Al mover un pesado códice, percibí ruidos que me alarmaron. Me detuve, escuchando tan intensamente mi propia respiración que me era imposible saber si todo había sido fruto de mi imaginación, o si realmente alguien más merodeaba la biblioteca. Nada más oí, y decidí proseguir con la busca en un intento desesperado. Tuve que apartar docenas de libros hasta estar seguro de que aquella posibilidad se agotaba. Pensé que el último recurso, si mi deducción había sido acertada, se encontraba en el lado opuesto del pasillo. Llegué allí e hice lo mismo. En el lugar que yo suponía se amontonaban desordenadas pilas del saber; algunos ejemplares eran muy viejos y casi se deshacían al tacto, otros, en mejor estado, reposaban en los plúteos. Volví a repetir la operación por cuarta vez en el paroxismo de la ansiedad, esta vez la mayor desesperación. Desplacé dos, tres, cuatro filas de tomos y me encontré un voluminoso códice cuya presencia destacó en mi visión por el destello de su portada. Quité otros libros y dos de ellos cayeron pesadamente al suelo. Fue entonces cuando el tesoro buscado surgió ante mis ojos: la cubierta del códice de Remigio brilló en la luz a causa de su buen estado, de reciente hechura, ricamente protegido.

Apresé el tomo sin atreverme a abrirlo.

Un nuevo ruido me anunció que la hora de mi muerte, posiblemente, ya estaba muy próxima. No quería pensar que había hallado el códice para ellos, y caminé sobre mis pasos, atento a cualquier señal. Retrocedí hasta el siguiente corredor, temiendo, como me indicaba el sonido, que el intruso fuese a aparecer por el pasillo central. El miedo me embargó finalmente, robándome el sentido.

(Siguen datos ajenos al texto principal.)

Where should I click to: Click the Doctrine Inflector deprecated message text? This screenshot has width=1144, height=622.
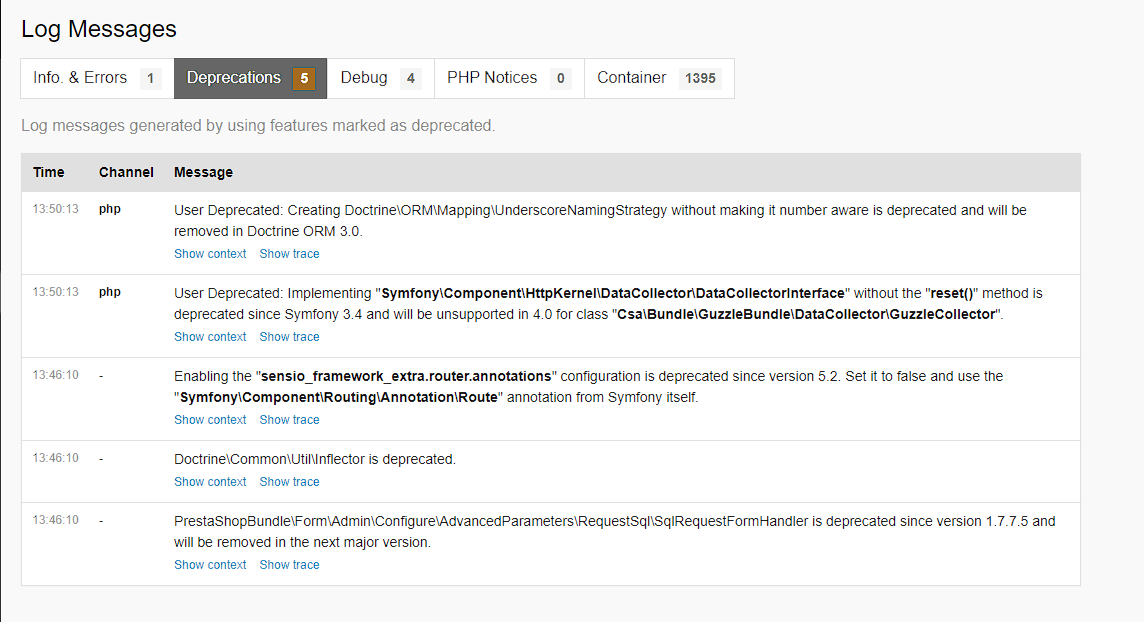pyautogui.click(x=314, y=460)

Me incliné, dejé la vela, y empuñé la barra de una lámpara que sin duda aguardaba allí para iluminar las tareas de los bibliotecarios cuando éstos requerían una luz tenue que no pusiese en riesgo los códices con el llameo de una antorcha. Apagué mi vela de una patada y me sumí en las penumbras. Escuché otro paso furtivo en la dirección más temida, retrocedí sin poder pensar. Un resplandor comenzó a crecer por detrás sin que yo pudiese barruntar de dónde procedía.

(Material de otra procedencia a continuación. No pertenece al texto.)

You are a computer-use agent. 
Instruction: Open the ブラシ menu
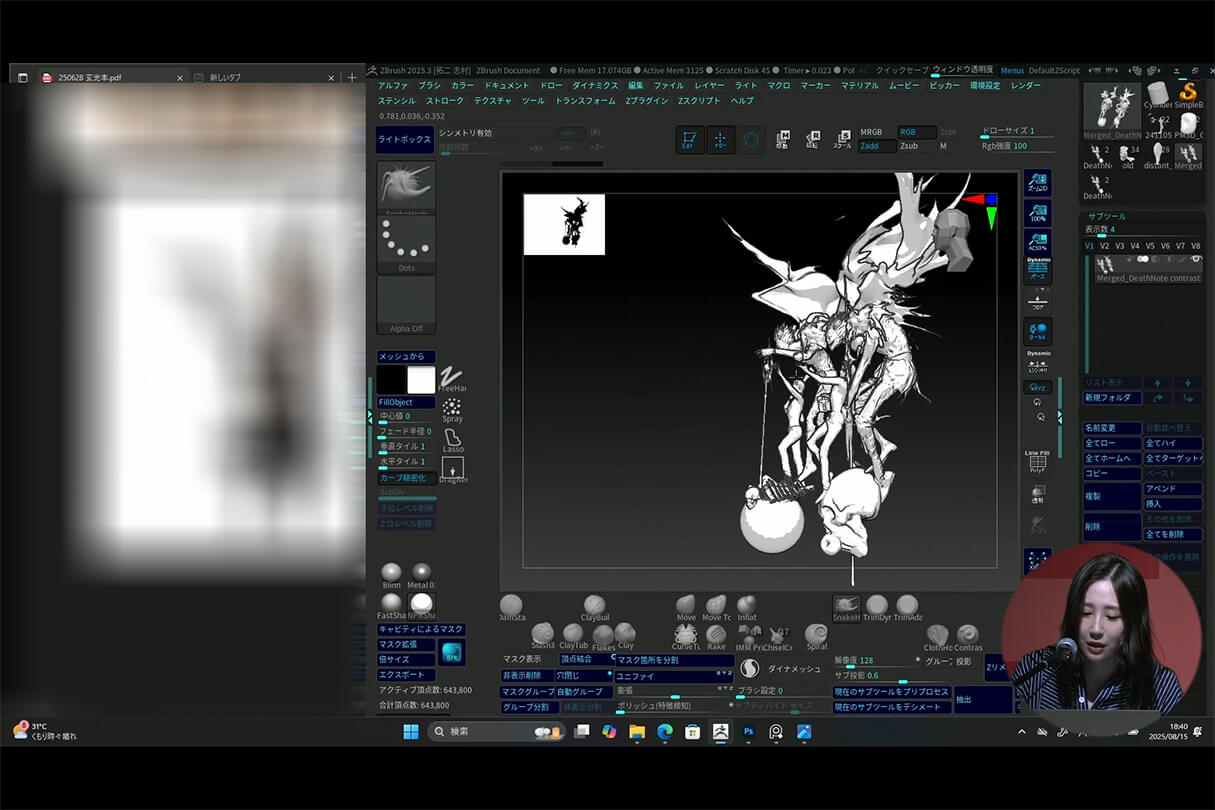429,86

Los pasos se aproximaban, ahora estaba seguro de ello. Por última vez tenía la absoluta certeza de que mi perseguidor se acercaba hacia mí sin saber dónde me encontraba yo. Apreté el voluminoso Evangelio contra mi pecho, y empuñé el candelabro con crispación.

Sin embargo, algo sucedió que habría de hundirme en el fango de la culpa por el resto de la eternidad, por obligarme a cometer pecado mortal, y Dios sabe que fue contra mi débil voluntad. Una aparición diabólica brotó como de mi nuca y me abrazó la boca con pelo en medio de un grito espantoso. Aterrorizado, sin saberme dueño de mis actos, me volví violentamente y, al hacerlo, blandí la lámpara con tanta fuerza como tensión se había concentrado en mi ser, más en un aspaviento de horror que en una reacción premeditada y atacante, con tanta energía como pueda enhebrarse en un cuerpo contraído por el espasmo del terror.

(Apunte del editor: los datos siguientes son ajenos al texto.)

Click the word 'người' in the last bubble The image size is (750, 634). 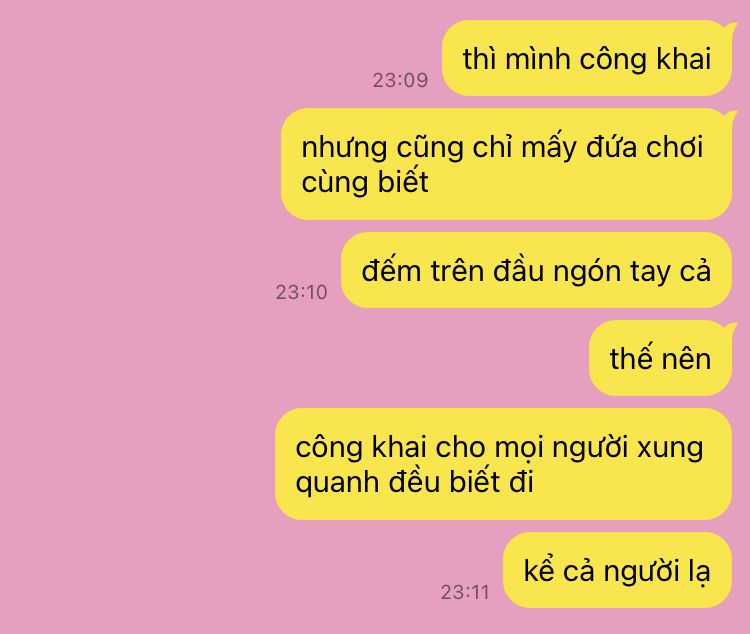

Y la lámpara, así blandida de la forma que he descrito, fue a golpear la oscuridad a mi izquierda, donde algo se vino abajo o retrocedió, o ambas cosas a la vez. Cuando vi desaparecer al gato de Edgardo, que huyó con un feroz maullido, pues no había sido una criatura diabólica sino ésta la que me había asaltado, me di cuenta de que había sido él quien me había causado el espanto, y, sin yo saberlo, mi lámpara había impactado en la cabeza del hombre que me acechaba, de aspecto pálido y albina tonsura, de piel frágil como la de un niño y ojos tan absortos y abiertos como los de un muerto, por cuyo rostro rompía la brecha roja de la sangre desde el mismo cimborrio de la bóveda del cráneo. Dejé caer el arma letal, volví, me agaché para tomar de nuevo el Evangelio. El moribundo todavía apresaba un cuchillo con su diestra, y huí al ver que la antorcha empuñada por la siniestra de mi perseguidor había comunicado todo su lenguaje a los libros que yacían junto a ella.

La llamarada reventó hacia los lados y hacia lo alto ocupando una pila entera de manuscritos, respondiendo así a las dudas que había tenido sobre el misterioso resplandor que había vislumbrado con anterioridad.

Salvé mi vida y la del libro de Remigio sin el menor heroísmo, como por casualidad, pero no pude salvar la biblioteca, que ya había sido condenada al Infierno.